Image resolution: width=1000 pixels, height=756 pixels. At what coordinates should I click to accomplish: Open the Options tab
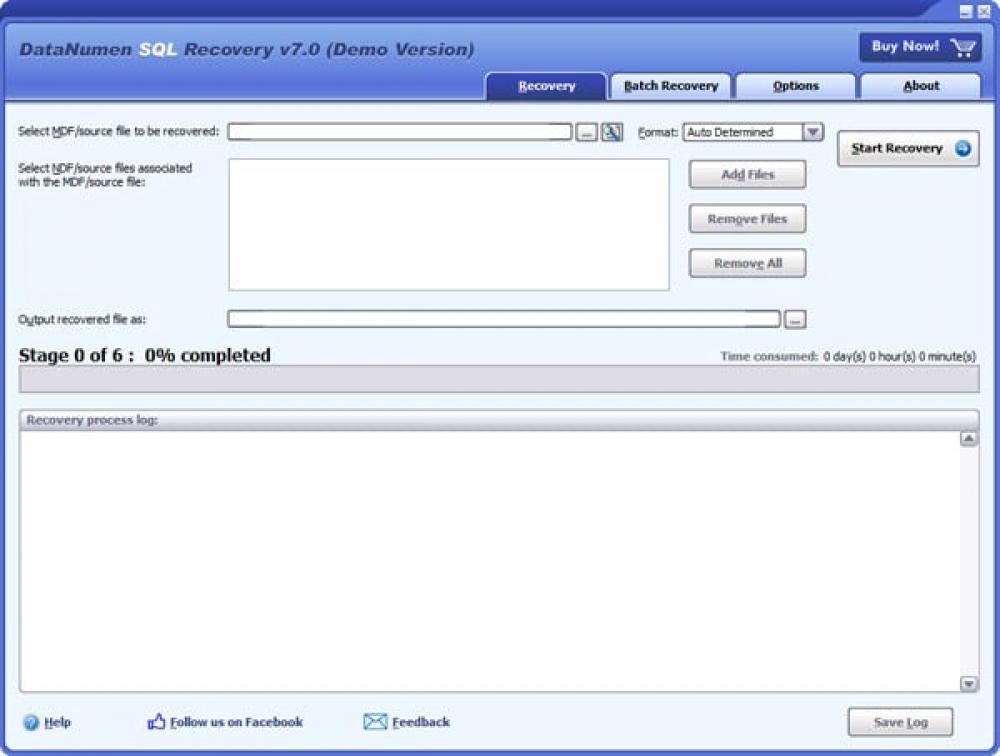[x=795, y=86]
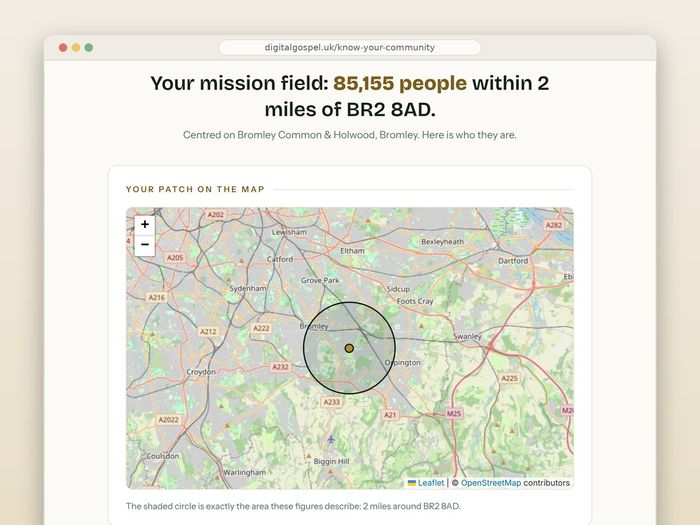Open the OpenStreetMap attribution link
This screenshot has height=525, width=700.
tap(491, 483)
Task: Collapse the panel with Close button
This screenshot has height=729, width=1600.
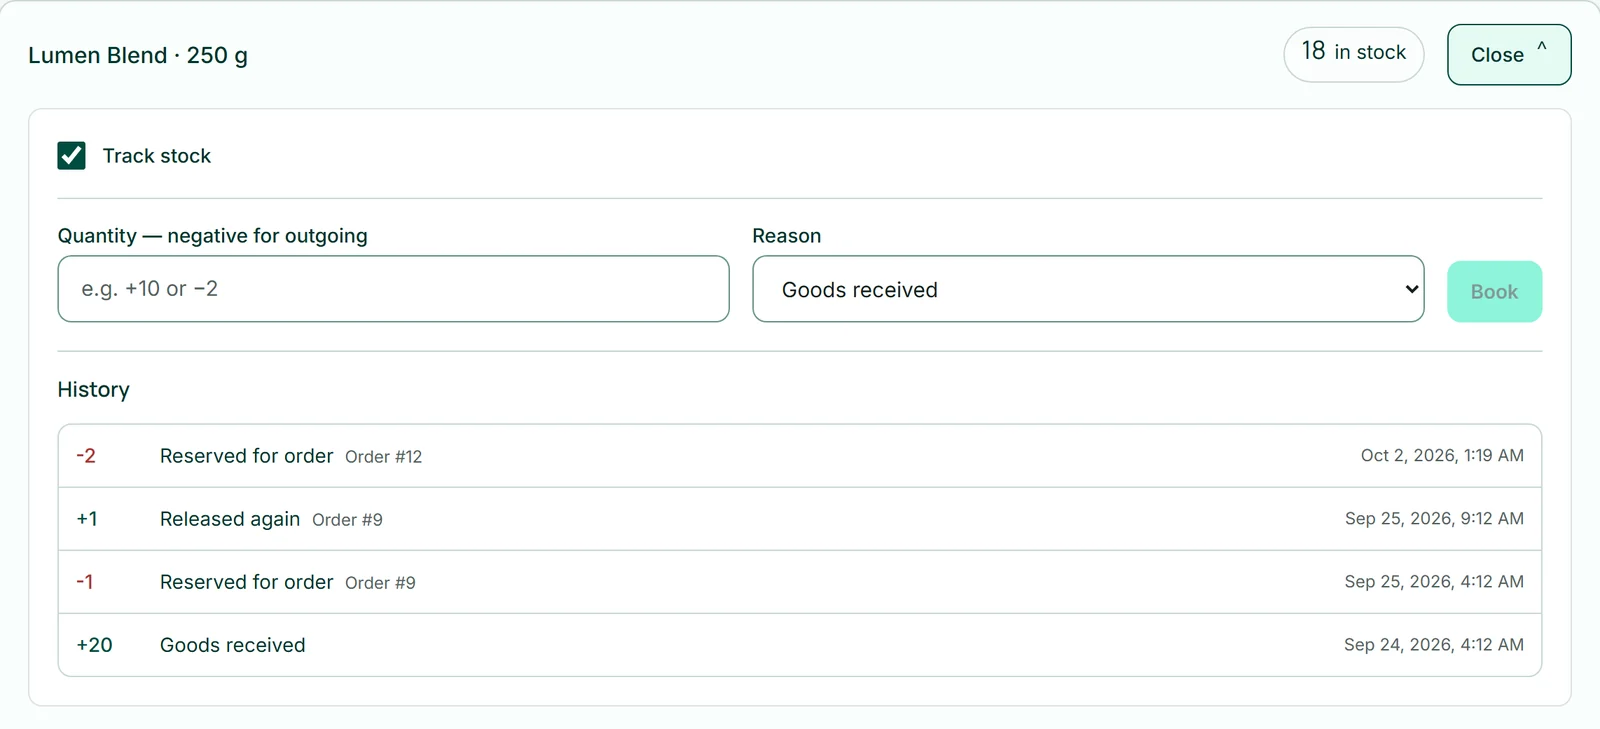Action: pyautogui.click(x=1509, y=55)
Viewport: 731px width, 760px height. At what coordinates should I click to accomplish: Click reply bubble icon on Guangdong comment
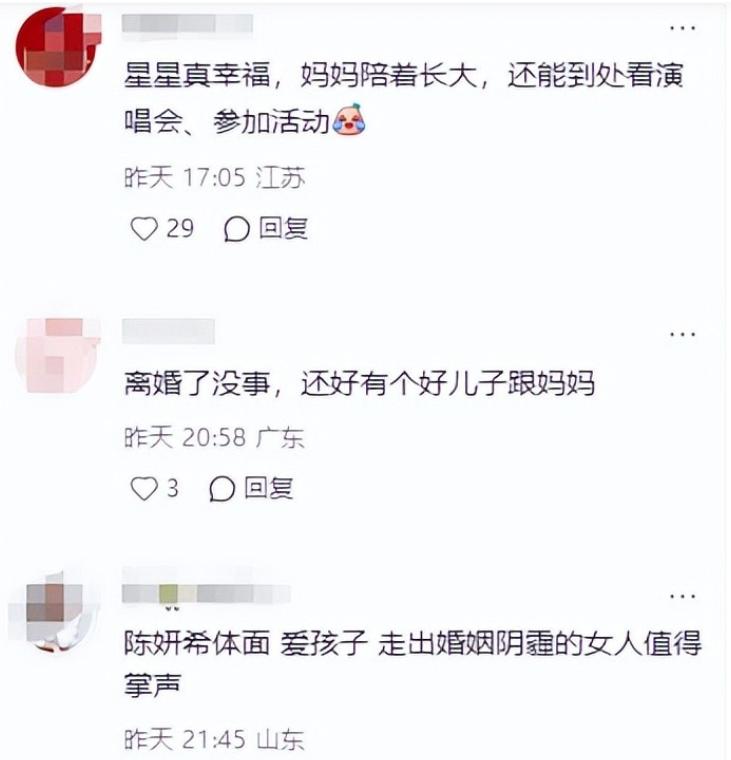(222, 489)
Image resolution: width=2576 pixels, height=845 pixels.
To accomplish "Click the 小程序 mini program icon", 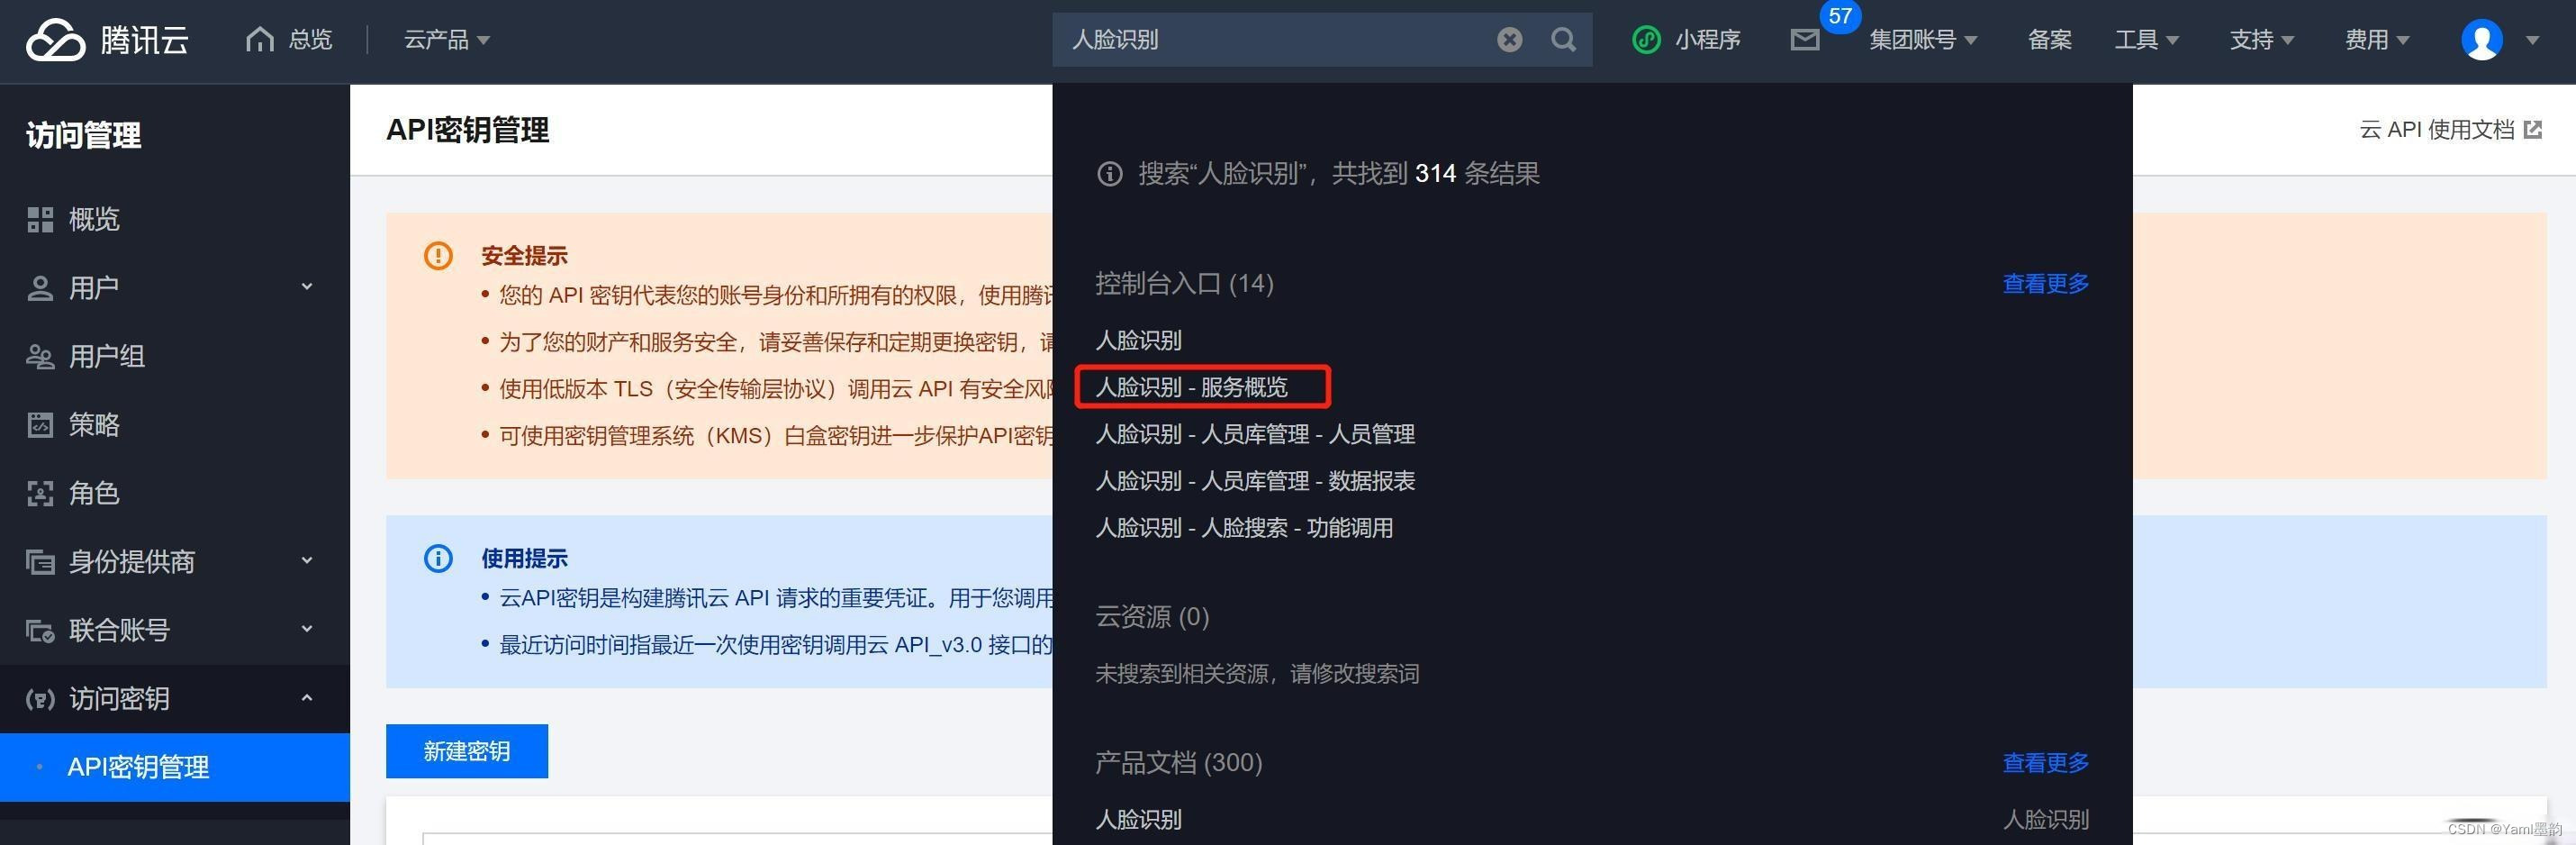I will pyautogui.click(x=1646, y=40).
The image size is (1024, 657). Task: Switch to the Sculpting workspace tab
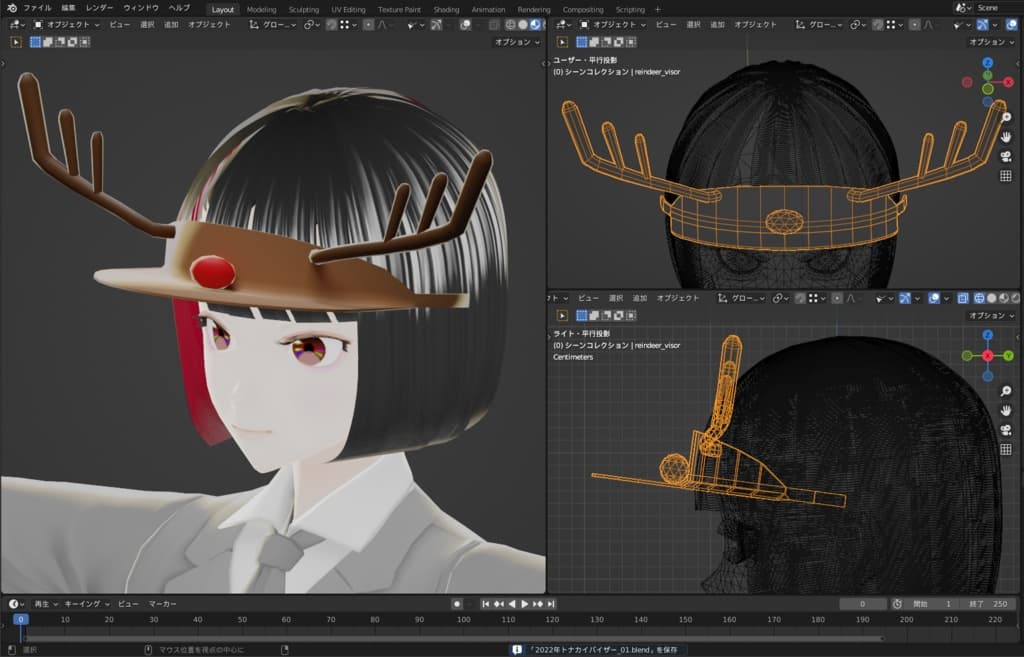pos(303,9)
──────────────────────────────
» **What is needed**
What is needed is an exact copy of the lines above, from the one holding "Task: Collapse the panel with Close button" down to the one holding "Image resolution: width=2576", with those two included and the pictures left out.

» **Response**
Task: Collapse the panel with Close button
This screenshot has height=729, width=1600.
Action: pyautogui.click(x=1509, y=55)
Viewport: 731px width, 760px height. At what coordinates should I click to accomplish: Click reply bubble icon on Guangdong comment
(222, 489)
Image resolution: width=2576 pixels, height=845 pixels.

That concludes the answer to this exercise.